Final answer:
Using Newton's universal law of gravitation and the provided gravitational force, astronaut's mass, and distance from the ISS, the mass of the ISS is calculated to be approximately 3.7 × 10^5 kg, rounded to two significant figures.
Step-by-step explanation:
To calculate the mass of the International Space Station (ISS), we can use Newton's universal law of gravitation. The formula is F = G (m1 * m2) / r^2, where F is the gravitational force, G is the gravitational constant (6.674 × 10^-11 N m²/kg²), m1 and m2 are the masses of the two objects, and r is the distance between the centers of mass of the two objects.
The question states that the gravitational force between the astronaut and the ISS is 4.64 × 10^-6 N, the mass of the astronaut is 112 kg, and the distance from the astronaut to the center of mass of the ISS is 26 m.

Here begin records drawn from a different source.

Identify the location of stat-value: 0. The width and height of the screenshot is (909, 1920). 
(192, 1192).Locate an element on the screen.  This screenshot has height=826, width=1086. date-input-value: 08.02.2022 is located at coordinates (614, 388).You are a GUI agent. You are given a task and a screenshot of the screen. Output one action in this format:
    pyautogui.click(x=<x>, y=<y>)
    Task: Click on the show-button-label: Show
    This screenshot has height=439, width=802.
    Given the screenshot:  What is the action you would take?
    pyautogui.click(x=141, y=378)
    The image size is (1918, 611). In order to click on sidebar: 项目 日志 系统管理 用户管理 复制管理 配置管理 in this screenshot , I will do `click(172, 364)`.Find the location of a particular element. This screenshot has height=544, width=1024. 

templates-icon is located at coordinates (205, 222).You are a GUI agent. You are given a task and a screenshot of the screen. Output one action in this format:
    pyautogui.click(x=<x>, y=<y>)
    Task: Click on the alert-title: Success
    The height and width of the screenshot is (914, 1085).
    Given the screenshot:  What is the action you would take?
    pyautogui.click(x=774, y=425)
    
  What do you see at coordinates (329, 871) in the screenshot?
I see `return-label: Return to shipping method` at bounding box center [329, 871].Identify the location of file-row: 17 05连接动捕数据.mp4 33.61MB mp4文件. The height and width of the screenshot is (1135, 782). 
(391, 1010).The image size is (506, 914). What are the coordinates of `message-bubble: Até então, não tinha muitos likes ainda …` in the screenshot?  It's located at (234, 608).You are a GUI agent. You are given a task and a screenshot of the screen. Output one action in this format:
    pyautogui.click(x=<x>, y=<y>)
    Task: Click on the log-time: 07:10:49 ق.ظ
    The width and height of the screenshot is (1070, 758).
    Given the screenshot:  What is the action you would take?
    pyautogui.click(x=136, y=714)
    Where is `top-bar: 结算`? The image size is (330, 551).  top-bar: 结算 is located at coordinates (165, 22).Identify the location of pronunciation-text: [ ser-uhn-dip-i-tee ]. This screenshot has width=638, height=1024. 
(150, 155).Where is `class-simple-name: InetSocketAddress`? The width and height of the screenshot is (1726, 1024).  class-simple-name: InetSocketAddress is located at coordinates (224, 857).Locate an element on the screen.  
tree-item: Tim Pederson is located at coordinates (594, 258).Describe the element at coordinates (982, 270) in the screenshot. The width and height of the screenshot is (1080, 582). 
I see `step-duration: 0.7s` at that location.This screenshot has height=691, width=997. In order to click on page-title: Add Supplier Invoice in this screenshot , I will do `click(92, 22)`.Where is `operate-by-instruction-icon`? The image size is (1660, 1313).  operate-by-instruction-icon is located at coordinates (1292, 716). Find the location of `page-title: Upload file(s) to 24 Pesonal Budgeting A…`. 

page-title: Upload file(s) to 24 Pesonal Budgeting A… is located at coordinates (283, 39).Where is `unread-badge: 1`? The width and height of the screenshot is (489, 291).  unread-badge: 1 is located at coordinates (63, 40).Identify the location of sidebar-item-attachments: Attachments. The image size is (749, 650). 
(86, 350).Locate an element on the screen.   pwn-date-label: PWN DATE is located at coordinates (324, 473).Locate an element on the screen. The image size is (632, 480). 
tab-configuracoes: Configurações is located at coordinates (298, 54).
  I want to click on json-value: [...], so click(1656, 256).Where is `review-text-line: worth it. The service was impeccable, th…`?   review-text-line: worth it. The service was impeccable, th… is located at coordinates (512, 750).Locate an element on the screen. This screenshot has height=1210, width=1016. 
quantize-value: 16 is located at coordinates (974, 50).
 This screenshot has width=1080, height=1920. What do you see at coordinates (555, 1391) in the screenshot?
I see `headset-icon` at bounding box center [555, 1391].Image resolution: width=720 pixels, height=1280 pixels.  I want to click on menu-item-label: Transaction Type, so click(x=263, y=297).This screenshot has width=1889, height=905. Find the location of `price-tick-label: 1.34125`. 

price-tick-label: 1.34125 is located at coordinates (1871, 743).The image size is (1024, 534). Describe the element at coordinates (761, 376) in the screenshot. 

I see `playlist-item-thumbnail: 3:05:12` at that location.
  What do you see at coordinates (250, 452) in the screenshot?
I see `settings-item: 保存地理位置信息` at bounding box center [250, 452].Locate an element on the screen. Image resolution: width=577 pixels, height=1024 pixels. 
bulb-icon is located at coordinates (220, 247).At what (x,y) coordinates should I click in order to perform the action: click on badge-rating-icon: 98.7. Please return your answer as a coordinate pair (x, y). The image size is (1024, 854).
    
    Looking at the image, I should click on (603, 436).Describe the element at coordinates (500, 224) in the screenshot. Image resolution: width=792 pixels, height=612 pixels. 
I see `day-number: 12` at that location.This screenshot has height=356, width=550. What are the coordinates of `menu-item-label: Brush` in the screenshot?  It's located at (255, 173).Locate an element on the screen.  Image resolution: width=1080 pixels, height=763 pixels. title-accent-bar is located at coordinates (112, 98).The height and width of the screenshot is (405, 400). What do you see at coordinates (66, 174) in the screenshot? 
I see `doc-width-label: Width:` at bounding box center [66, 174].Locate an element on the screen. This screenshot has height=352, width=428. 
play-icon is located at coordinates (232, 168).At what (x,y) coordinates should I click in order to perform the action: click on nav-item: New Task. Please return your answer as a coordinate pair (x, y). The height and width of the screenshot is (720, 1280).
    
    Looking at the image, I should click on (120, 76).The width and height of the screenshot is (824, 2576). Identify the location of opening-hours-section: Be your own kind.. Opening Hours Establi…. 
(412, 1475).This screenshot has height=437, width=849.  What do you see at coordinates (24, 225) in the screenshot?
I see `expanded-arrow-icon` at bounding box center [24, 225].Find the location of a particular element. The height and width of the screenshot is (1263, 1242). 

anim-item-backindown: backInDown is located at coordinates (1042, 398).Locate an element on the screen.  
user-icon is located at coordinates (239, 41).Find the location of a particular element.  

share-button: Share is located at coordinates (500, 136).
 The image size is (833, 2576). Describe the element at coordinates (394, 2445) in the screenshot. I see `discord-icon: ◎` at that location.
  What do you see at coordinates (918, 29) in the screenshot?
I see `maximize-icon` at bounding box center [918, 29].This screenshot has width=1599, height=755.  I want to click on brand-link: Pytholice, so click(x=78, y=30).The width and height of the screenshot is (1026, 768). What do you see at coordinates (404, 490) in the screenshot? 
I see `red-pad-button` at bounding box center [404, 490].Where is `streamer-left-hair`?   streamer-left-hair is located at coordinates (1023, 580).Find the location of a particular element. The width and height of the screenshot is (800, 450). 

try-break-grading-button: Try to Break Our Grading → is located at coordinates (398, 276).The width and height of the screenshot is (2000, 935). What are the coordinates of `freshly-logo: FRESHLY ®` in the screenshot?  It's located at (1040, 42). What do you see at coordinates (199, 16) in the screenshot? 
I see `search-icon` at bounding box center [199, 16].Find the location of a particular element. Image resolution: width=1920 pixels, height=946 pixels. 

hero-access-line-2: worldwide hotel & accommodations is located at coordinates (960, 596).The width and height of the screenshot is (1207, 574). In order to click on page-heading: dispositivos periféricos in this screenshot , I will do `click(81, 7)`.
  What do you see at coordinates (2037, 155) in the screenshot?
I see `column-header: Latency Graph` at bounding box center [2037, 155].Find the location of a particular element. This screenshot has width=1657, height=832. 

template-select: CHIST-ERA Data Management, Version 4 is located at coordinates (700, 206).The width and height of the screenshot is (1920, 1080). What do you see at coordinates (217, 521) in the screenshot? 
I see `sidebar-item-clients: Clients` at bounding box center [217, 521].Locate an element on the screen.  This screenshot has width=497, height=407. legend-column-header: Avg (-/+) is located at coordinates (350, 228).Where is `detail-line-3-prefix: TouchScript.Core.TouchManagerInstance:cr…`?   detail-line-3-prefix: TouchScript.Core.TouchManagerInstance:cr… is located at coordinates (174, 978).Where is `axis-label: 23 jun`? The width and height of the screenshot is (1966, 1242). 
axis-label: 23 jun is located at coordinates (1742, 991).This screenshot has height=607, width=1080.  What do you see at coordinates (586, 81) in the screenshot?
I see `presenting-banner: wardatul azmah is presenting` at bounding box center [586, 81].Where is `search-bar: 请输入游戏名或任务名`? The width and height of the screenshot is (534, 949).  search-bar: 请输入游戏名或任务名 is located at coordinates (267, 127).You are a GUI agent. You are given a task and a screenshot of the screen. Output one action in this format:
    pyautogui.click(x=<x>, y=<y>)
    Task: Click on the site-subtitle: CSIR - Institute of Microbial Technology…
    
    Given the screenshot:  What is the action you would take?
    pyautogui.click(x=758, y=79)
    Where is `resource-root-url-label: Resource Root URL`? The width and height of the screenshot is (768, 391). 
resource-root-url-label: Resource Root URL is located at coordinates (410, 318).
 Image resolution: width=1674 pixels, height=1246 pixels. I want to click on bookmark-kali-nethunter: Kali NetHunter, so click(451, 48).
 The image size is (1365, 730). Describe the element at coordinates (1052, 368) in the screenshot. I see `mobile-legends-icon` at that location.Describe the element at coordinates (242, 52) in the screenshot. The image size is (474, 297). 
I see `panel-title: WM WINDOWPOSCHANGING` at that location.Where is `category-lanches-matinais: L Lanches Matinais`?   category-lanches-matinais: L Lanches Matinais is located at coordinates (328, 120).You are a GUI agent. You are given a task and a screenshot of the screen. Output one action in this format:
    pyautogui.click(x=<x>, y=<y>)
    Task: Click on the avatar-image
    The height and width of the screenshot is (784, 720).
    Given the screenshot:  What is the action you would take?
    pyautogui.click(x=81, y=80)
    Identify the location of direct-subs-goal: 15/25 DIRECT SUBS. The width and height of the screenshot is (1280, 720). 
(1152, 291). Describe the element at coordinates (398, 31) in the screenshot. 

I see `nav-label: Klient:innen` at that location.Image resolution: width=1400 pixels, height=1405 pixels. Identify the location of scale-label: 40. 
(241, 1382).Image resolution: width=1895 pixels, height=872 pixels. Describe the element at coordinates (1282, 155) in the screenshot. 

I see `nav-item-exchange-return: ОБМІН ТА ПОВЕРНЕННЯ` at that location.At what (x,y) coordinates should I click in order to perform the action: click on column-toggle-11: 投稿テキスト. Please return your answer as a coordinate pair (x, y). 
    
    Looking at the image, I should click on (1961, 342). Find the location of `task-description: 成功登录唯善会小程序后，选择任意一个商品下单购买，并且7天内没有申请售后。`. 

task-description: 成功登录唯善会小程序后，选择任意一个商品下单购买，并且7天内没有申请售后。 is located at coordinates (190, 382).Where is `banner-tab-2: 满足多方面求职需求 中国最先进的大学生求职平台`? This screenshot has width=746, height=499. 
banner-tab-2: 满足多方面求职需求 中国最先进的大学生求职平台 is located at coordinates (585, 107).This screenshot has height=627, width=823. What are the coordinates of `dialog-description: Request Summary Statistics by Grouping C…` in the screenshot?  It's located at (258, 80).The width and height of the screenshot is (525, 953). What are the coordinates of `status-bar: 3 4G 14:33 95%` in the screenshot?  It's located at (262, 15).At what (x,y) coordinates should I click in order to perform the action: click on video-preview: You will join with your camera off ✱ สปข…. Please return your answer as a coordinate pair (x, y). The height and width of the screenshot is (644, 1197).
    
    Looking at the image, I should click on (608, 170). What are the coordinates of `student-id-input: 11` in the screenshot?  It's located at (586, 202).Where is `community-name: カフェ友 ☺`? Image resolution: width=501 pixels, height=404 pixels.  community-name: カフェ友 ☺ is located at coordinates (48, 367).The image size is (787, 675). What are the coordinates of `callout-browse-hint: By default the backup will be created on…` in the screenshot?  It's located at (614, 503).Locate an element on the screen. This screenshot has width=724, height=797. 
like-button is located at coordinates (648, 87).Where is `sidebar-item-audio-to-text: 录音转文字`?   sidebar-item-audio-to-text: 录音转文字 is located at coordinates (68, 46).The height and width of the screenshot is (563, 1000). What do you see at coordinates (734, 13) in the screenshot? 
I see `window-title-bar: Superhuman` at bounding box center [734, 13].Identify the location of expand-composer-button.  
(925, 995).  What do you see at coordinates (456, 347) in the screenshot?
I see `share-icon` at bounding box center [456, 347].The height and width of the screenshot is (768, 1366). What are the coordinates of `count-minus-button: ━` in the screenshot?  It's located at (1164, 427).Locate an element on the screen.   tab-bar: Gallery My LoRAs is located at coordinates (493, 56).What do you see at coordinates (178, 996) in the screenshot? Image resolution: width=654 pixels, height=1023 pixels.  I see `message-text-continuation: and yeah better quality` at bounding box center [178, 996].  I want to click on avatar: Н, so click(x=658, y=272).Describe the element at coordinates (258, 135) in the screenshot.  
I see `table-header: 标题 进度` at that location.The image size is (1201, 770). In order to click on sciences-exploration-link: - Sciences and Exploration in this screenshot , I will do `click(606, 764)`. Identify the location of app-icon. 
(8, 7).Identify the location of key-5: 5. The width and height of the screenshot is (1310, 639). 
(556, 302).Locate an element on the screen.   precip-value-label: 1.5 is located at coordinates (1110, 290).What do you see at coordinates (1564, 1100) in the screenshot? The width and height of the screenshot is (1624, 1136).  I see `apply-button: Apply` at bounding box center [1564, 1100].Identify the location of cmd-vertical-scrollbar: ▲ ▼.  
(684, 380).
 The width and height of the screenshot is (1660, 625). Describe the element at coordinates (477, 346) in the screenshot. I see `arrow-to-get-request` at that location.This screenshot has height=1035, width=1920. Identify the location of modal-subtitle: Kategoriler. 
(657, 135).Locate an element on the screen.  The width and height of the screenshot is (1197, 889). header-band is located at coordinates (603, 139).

We can rearrange the formula to solve for the mass of the ISS (m2): m2 = (F * r^2) / (G * m1).
Plugging in the values we have:
m2 = (4.64 × 10^-6 N * 26 m * 26 m) / (6.674 × 10^-11 N m²/kg² * 112 kg)
m2 ≈ 370,000 kg
Thus, the calculated mass of the ISS would be approximately 370,000 kg. As the mass should be reported with two significant figures, the answer is 3.7 × 10^5 kg.